CIA: um capítulo por escrever, o maior

Raptos e assassínios são moeda corrente para alguns dos mais audazes e nada escrupulosos serviços secretos do mundo todo. Estranhar-se-á, com razão, não ver alguns exemplos de actividade da CIA enumerados neste breve inventário.

Poder-se-ia, desde logo, apresentar uma longa lista das tentativas de assassínio contra Fidel Castro, que durante muitos anos obrigaram o líder cubano a adoptar no seu próprio país, e estando no poder, os cuidados conspirativos de quem vive na clandestinidade, mudando de alojamento em cada noite, ou anunciando à última hora a sua agenda do dia. A verdade é que essas múltiplas tentativas, confirmadas por memórias de agentes da própria CIA, falharam todas.

Também se poderia acrescentar à lista as suspeitas de envolvimento da CIA em "acidentes" aéreos contra líderes estrangeiros, como o secretário-geral da ONU, Dag Hammarskjöld (1961), ou do presidente panamenho Omar Torrijos (1981).

Mas o papel da CIA e da NSA na teia de conspirações urdidas a nível mundial por serviços secretos que lhes estão ligados tem de ser visto com outro critério e medido com outra bitola. Uma superpotência que tem suficiente poder para contratar Bin Laden contra a URSS ou para contratar Saddam Hussein contra o Irão, e para depois liquidá-los a ambos, não pode em caso algum ser vista como mera executante e sim, necessariamente, como mandante.

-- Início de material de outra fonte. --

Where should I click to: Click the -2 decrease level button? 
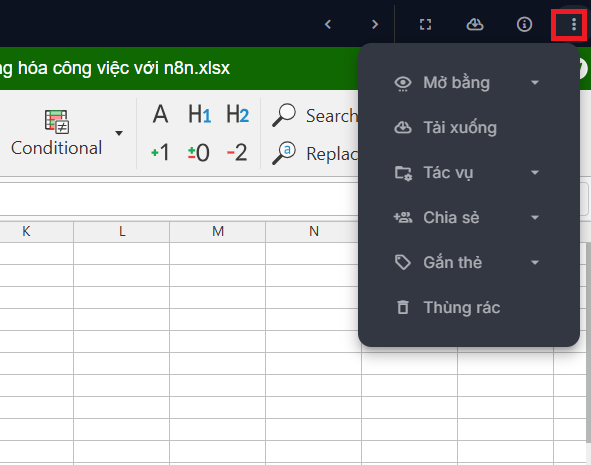coord(237,153)
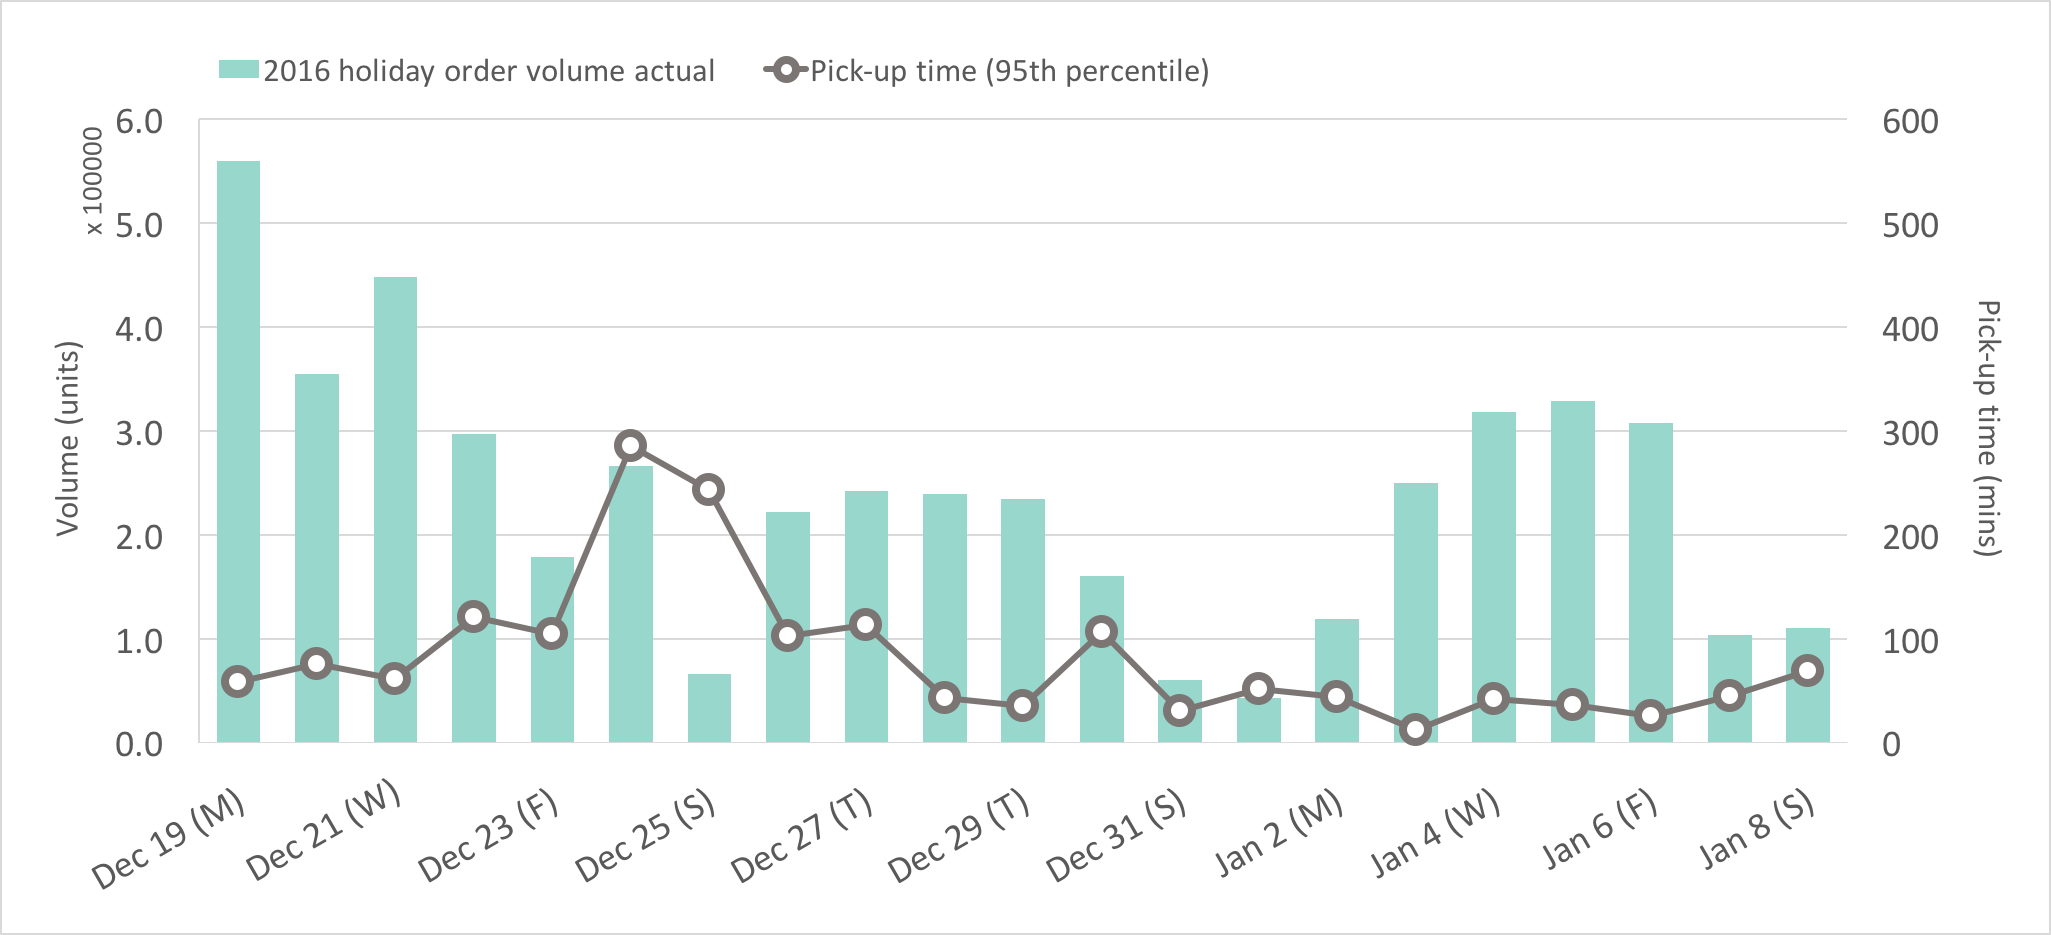Viewport: 2051px width, 935px height.
Task: Click the pick-up time marker for Jan 8 (S)
Action: [x=1807, y=671]
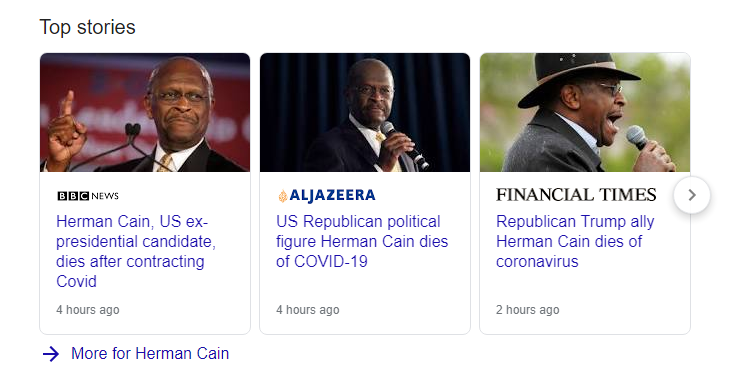Click the BBC News logo
Image resolution: width=729 pixels, height=390 pixels.
pyautogui.click(x=88, y=196)
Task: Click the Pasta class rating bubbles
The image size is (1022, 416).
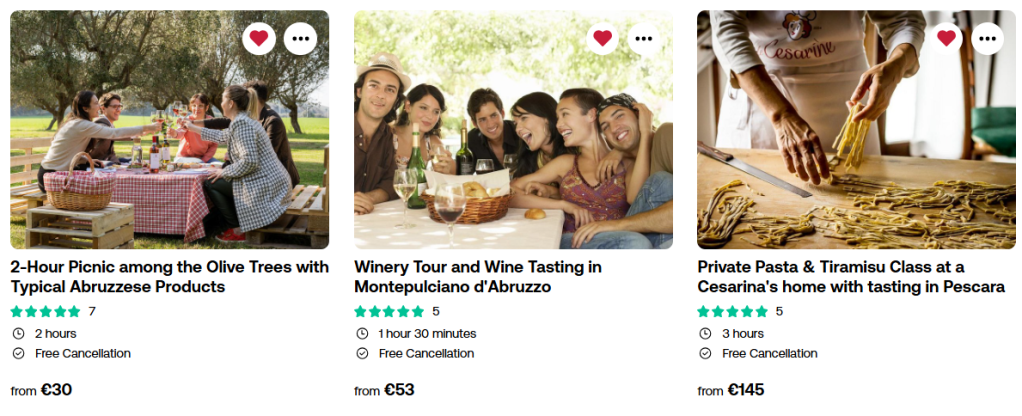Action: click(732, 312)
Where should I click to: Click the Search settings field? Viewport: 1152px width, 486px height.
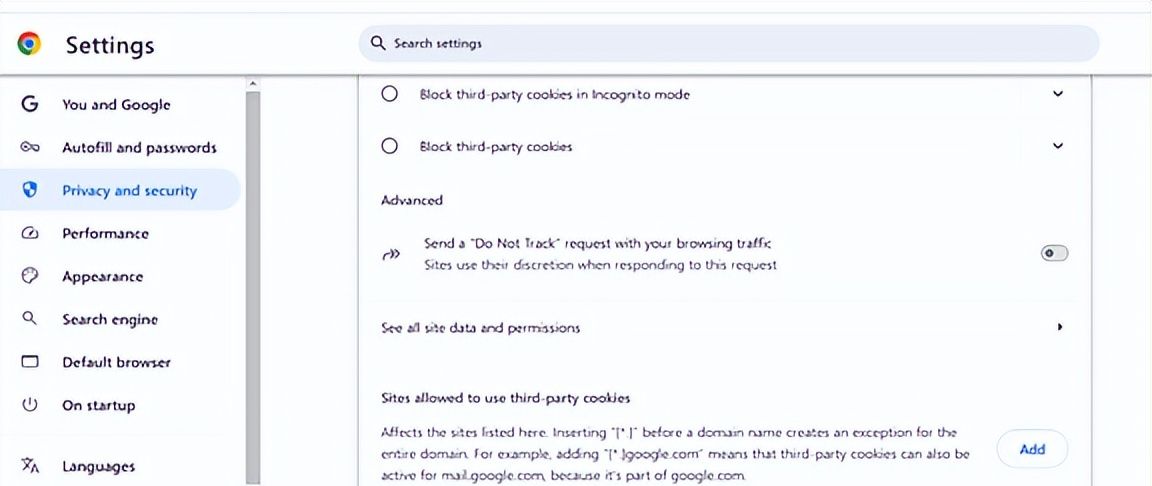pos(728,44)
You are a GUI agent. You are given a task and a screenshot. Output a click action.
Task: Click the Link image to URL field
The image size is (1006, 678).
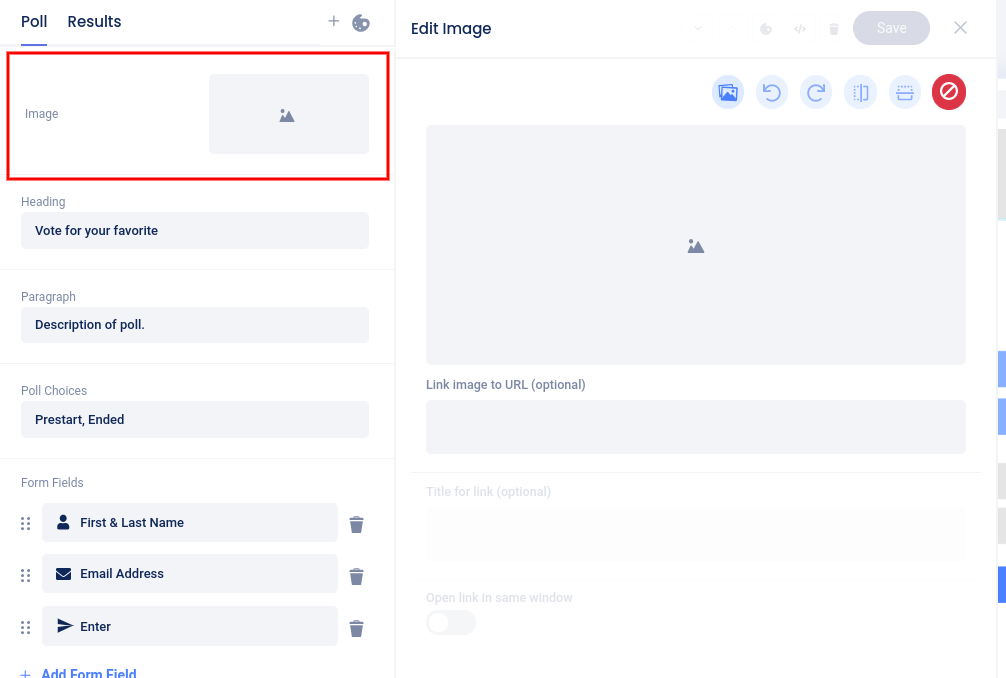point(695,427)
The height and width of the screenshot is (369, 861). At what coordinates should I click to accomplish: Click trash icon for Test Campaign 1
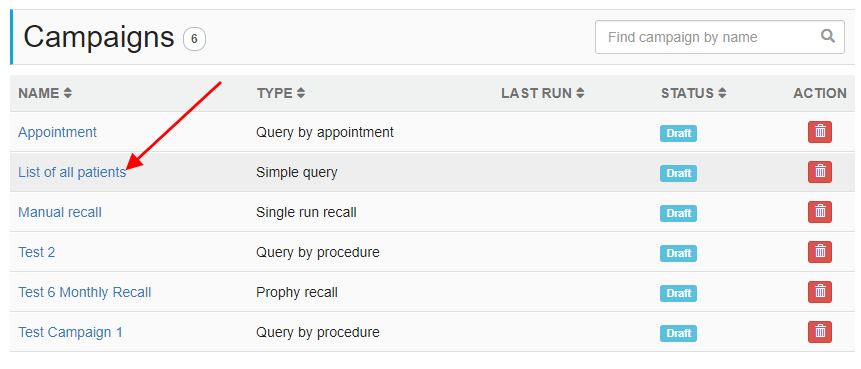pos(820,332)
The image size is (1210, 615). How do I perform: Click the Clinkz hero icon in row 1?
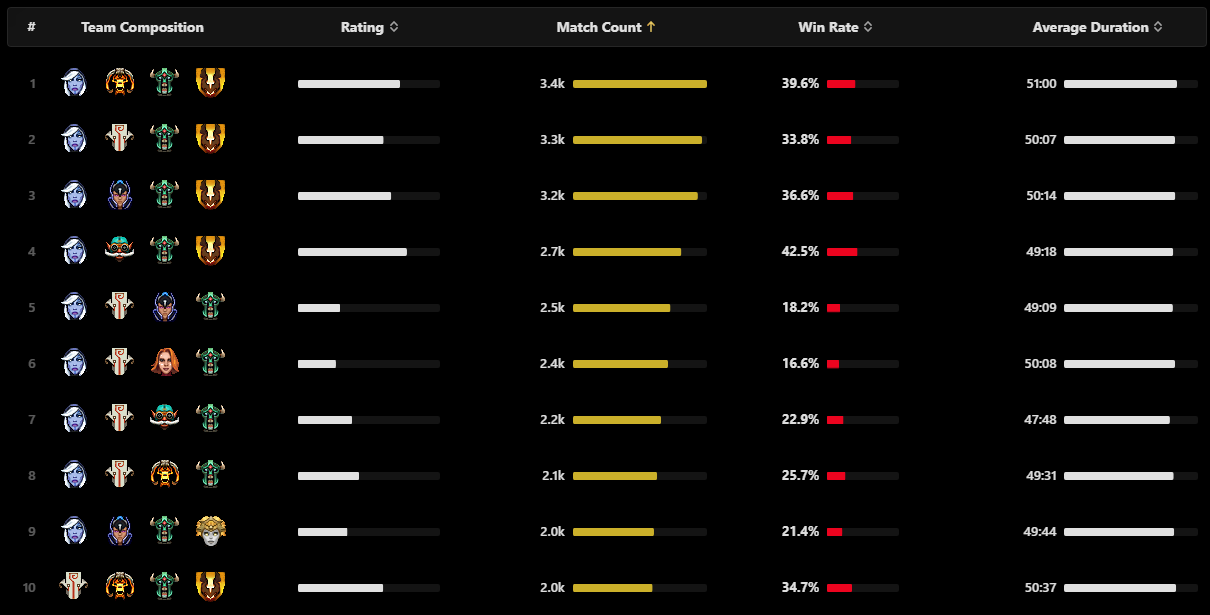coord(119,83)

E, se os EUA podem contornar a sua própria lei contratando com sócios menores a instalação de centros de tortura em territórios estrangeiros, ou o trânsito ilegal de prisioneiros em aeroportos como o das Lajes, também pode admitir-se que tenham sobre esses sócios menores um ascendente bastante forte para induzirem, para criarem oportunidades operativas, para subcontratarem operações, sem deixarem em muitas delas uma impressão digital comprometedora.